Mercosur : Le Brésil s’oppose à l’embargo européen sur sa viande
Les tensions s’intensifient entre Brasilia et Bruxelles suite à la décision de l’Union européenne de suspendre les importations de viande bovine et de volaille en provenance du Brésil. Ce jeudi marquait le premier jour de cette interdiction, provoquant une réaction immédiate du gouvernement brésilien, qui conteste les exigences imposées par l’UE en matière d’utilisation des antibiotiques dans l’élevage.
Dans un communiqué, les ministères brésiliens des Affaires étrangères et de l’Agriculture ont exprimé leur souhait d’une résolution « rapide, objective, transparente et fondée sur des critères scientifiques ». Ils soutiennent que le Brésil a déjà fourni les garanties nécessaires et mettent en garde contre des motivations protectionnistes derrière cette décision.
Cette situation survient dans un contexte délicat, marqué par la signature en janvier 2026 d’un accord commercial entre l’Union européenne et les pays du Mercosur. Depuis lors, des organisations agricoles et certains États membres, notamment la France, ont appelé à un contrôle plus strict des importations agricoles en provenance d’Amérique latine.

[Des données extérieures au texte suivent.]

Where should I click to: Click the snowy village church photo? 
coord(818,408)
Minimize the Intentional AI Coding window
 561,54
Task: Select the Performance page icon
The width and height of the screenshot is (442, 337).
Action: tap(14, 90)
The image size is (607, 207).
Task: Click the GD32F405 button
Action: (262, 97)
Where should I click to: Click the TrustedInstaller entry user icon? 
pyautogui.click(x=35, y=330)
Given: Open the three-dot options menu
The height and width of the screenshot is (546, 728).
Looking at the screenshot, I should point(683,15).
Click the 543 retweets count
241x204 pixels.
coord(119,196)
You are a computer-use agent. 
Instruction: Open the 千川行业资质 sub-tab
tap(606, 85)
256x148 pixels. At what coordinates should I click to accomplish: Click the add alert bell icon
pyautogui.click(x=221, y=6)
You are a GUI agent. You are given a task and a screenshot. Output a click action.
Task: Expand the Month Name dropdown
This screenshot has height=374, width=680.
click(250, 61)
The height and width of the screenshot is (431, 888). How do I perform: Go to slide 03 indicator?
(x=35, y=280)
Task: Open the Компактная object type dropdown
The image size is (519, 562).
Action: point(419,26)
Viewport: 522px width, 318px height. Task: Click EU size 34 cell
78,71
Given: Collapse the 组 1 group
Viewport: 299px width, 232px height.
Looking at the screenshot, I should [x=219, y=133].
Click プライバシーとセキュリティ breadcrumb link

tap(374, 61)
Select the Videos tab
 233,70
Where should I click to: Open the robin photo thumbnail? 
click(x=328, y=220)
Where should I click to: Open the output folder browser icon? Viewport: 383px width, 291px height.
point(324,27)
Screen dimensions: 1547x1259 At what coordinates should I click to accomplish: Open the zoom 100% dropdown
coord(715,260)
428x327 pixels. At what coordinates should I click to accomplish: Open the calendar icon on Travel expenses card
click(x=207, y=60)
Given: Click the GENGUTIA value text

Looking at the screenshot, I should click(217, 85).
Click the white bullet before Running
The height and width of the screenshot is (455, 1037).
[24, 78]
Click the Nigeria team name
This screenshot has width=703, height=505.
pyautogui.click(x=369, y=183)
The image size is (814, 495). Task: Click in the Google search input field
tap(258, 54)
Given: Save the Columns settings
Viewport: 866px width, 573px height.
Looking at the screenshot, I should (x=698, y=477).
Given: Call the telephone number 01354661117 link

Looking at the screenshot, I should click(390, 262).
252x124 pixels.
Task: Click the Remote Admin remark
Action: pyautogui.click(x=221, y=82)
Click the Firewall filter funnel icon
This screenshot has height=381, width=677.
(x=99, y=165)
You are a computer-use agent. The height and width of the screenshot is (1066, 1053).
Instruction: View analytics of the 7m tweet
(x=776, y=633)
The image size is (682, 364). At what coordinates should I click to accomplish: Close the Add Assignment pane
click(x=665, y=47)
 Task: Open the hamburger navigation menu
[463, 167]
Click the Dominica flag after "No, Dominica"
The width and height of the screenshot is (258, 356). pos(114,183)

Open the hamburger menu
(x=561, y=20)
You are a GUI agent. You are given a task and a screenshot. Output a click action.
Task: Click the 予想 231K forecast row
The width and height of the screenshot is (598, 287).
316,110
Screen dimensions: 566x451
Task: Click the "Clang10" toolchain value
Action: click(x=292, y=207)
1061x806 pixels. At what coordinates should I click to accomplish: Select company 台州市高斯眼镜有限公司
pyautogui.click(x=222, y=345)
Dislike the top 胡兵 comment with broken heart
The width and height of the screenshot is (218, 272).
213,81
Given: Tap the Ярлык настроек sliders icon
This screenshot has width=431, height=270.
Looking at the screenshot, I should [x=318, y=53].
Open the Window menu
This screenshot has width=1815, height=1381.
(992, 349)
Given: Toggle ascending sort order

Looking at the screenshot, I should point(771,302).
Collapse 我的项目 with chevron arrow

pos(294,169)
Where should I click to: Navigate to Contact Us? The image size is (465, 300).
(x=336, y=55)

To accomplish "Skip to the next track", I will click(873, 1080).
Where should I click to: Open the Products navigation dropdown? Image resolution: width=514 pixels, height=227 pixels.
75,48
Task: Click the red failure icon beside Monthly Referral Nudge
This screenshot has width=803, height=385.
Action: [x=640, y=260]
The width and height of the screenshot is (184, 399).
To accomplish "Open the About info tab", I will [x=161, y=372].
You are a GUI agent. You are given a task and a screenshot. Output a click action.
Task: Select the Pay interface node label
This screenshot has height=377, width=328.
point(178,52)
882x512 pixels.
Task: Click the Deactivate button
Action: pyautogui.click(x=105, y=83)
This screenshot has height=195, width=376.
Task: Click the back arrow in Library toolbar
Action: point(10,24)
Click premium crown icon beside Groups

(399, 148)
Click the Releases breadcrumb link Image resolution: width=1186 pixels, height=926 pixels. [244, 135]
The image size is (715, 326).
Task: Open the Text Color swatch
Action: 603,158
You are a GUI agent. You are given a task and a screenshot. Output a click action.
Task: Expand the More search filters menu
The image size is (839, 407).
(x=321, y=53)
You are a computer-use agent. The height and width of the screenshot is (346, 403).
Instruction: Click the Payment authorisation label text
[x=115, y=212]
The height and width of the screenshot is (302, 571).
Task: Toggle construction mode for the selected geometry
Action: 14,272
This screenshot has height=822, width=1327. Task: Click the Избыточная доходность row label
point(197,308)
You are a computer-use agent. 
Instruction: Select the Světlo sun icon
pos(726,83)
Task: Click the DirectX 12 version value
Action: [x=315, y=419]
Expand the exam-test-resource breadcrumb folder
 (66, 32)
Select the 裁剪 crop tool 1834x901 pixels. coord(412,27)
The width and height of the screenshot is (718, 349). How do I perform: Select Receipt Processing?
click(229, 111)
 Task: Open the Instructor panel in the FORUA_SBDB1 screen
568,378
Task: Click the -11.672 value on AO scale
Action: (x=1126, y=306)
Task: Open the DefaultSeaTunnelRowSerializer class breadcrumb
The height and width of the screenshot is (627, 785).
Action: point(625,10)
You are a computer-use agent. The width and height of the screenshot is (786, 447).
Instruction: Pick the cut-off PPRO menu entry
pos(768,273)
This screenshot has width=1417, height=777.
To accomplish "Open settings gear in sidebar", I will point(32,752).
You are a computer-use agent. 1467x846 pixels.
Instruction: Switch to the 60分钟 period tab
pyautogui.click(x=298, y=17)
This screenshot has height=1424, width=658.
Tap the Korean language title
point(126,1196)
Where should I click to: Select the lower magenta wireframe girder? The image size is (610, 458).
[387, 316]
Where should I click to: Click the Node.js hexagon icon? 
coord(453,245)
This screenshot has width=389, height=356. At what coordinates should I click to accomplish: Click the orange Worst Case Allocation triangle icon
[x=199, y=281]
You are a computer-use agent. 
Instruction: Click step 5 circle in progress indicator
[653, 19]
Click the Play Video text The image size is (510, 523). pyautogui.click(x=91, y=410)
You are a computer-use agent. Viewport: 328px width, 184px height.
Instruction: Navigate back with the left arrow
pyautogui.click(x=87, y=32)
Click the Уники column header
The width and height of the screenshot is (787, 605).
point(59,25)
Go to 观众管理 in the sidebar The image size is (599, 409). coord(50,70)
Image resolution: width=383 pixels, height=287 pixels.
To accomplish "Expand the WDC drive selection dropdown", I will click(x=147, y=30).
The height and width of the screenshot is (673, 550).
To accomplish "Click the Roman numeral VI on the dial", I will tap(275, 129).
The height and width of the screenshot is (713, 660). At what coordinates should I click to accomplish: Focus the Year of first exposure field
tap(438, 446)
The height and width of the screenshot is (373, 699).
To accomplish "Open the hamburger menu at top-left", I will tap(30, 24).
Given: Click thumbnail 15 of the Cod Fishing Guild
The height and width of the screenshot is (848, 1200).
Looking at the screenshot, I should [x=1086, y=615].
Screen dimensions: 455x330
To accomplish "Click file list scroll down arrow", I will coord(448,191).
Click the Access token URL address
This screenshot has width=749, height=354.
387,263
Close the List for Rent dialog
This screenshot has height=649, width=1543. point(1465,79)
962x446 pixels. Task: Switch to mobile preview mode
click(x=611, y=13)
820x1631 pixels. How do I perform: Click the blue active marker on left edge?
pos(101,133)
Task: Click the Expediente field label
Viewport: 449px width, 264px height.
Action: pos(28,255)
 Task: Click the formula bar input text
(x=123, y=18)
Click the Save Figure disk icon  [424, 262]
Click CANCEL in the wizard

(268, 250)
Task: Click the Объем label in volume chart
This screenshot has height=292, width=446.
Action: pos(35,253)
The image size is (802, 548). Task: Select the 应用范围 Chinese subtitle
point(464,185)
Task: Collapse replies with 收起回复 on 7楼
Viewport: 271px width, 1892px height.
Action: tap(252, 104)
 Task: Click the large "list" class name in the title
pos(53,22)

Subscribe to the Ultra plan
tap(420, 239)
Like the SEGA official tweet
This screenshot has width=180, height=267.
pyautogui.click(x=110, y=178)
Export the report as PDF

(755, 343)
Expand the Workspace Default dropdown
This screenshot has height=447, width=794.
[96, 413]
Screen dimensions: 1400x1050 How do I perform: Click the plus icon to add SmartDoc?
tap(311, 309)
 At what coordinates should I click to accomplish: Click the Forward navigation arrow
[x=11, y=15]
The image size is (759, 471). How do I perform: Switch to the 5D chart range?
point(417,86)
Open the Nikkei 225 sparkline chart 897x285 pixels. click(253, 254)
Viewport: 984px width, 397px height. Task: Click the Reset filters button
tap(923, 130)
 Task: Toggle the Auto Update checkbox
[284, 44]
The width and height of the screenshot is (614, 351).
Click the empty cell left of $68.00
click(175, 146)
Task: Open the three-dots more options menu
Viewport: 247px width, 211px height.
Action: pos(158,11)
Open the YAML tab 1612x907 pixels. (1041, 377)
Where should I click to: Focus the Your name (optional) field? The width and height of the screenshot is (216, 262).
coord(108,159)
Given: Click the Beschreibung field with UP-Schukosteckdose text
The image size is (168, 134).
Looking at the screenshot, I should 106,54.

En mai dernier, le Brésil a été retiré de la liste des pays jugés conformes aux normes européennes sur l’utilisation des antibiotiques. Bruxelles estime que les garanties fournies par le pays sud-américain sont insuffisantes pour assurer la sécurité sanitaire.
Face à cette suspension, le gouvernement brésilien rappelle son rôle majeur en tant que fournisseur de protéines animales pour le marché européen. Il affirme avoir mis en œuvre les mesures exigées et avoir communiqué toutes les informations nécessaires aux autorités européennes. Si un accord n’est pas trouvé rapidement, Brasilia pourrait envisager d’utiliser les mécanismes prévus par sa législation ou par l’accord UE-Mercosur pour rétablir ce qu’il considère comme des conditions commerciales équitables.
En 2025, le Brésil était le deuxième fournisseur de viande bovine de l’Union européenne, avec plus de 92 000 tonnes exportées, représentant une valeur de plus de 713 millions d’euros. La suspension des importations décidée par Bruxelles inclut également les œufs et le miel.